According to the National Science Teachers Association in Science Looks at Itself, 1970:

Private enterprise must be indicted for much of the degradation of our natural resources. Now it is the responsibility of private enterprise, and the federal government as well, to take immediate and concrete action to restore the viability of man’s environment.

Hm. Immediate, you say?

We have made some progress since 1939 and even since 1970. Some major issues of the day have shifted: from coal smoke to the hole in the ozone layer to global warming (with a slightly creepy mid-century stop at population control, but that’s another post). If one were in an optimistic state of mind, one could take this to mean that we’ve solved every problem and will continue to do so. Or one could argue we’ve been playing reactionary catch-up ever since the Industrial Revolution and at this rate we will be overtaken by our inability to figure out how to power our lives and feed ourselves without making an utter mess of things.

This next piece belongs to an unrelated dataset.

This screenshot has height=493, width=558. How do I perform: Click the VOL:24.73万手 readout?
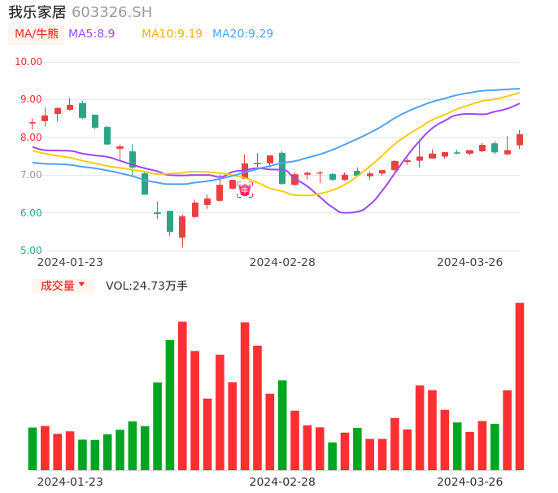coord(146,286)
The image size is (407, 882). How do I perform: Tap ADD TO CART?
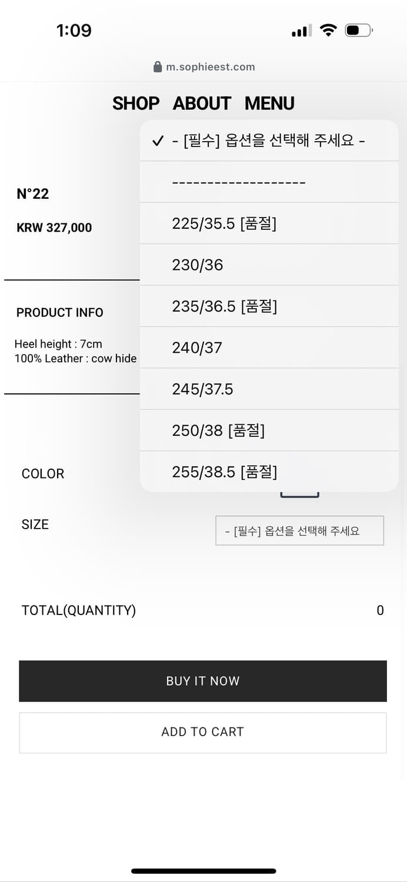[x=203, y=732]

I’ll conclude with 73-year-old wise words from our friend Mr. Furnas. (Seriously, grab a copy if you can find it — Storehouse of Civilization is a drily witty storehouse of awesome.) He was speaking of natural resource management, but it could apply to any of our current environmental problems:

[I]f this nation is to be permanent, we must continually take thought of tomorrow and the present-day consumer must make some sacrifice for his grandchildren. Shall we kill the goose for the golden eggs?… Shall it be a short life and a merry one, or a longer, less exciting existence? These are questions which confront every individual occasionally and the nation continuously. Unless democracy can answer these questions in the interest of conservation, our life as a democracy will be short and not particularly merry.